Specifically, by positively locating controller circuitry 222 and
flexible circuit board 221 within the upper and lower sub-assembly
housing portions 240 and 241, wire leads 242.sub.A-B and bonding
pads electrically coupling the circuitry are less likely to
experience failure modes. For example, stress fractures at a solder
joint on a bonding pad.
[0048] In various embodiments of the present disclosure, pattern
248 on tube 245 may include various different patterns, shapes,
images and/or logos. In the present embodiment, the pattern 248 is
a plurality of triangles positioned in proximity to one another.
The pattern 248 may be laser etched onto a painted surface of the
tube 245, silk screened, drilled or otherwise cut into an outer
surface of the tube 245, and/or the tube itself can be translucent
or semi-translucent and the pattern may be disposed on an outer
surface 350 of circumferential light guide 316. The pattern 248 on
an outer surface of tube 245 allows controller circuitry 222 to
provide visual indications of the eCigs functionality via light
being emitted from LEDs 220.sub.A-E through circumferential light
guide 216. The eCig may provide a plurality of visual indications
by varying the brightness (e.g., LED duty cycle), color (e.g.,
output frequency and/or multi-diode LEDs), location, on/off time,
patterning, among other visually distinguishable
characteristics.
[0049] FIG. 2B is a partial exploded assembly view of an eCig power
supply portion sub-assembly 213, consistent with various aspects of
the present disclosure.
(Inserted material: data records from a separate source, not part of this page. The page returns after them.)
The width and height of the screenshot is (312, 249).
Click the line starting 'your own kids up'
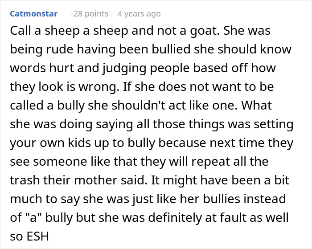152,143
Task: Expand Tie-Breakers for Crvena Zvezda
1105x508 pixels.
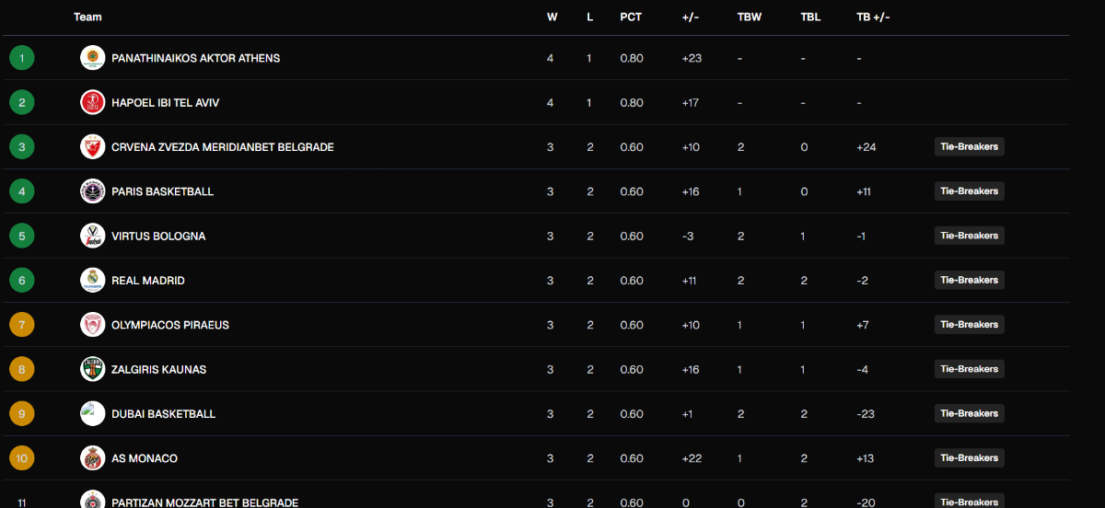Action: [969, 147]
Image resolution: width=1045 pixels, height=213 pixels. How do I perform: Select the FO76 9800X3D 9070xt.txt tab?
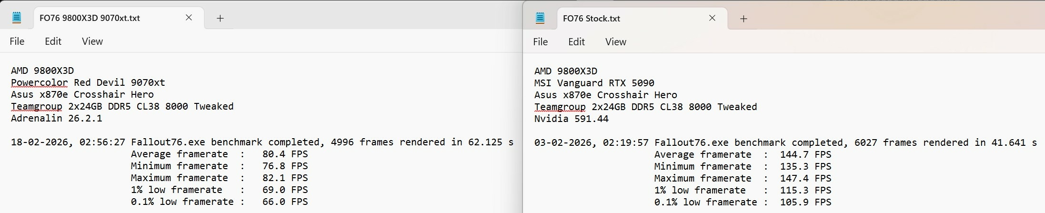tap(90, 18)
As shown in FIG. 2B, flex circuit 221 and
battery 218 are electrically coupled to controller circuitry 222
via wire leads which are soldered on to the controller circuitry.
Contacts 225.sub.A-C (also referred to as electrical pins) are also
electrically coupled to the controller circuitry 222 and extend
toward apertures within the upper sub-assembly housing 240. The
contacts 225.sub.A-C facilitate electrical communication between
the controller circuitry 222 and an external circuit, as well as
charging the battery 218.
[0050] When assembled, flex circuit 221 extends over and around
battery 218. The battery being circumferentially enclosed by upper
and lower sub-assembly housing portions 240 and 241. Controller
circuitry 222 is sandwiched between spacer 229 and MAF gasket 228;
the spacer and MAF gasket contacting respective surfaces of upper
and lower sub-assembly housing portions 240 and 241 and thereby
positively locate the controller circuitry within the sub-assembly.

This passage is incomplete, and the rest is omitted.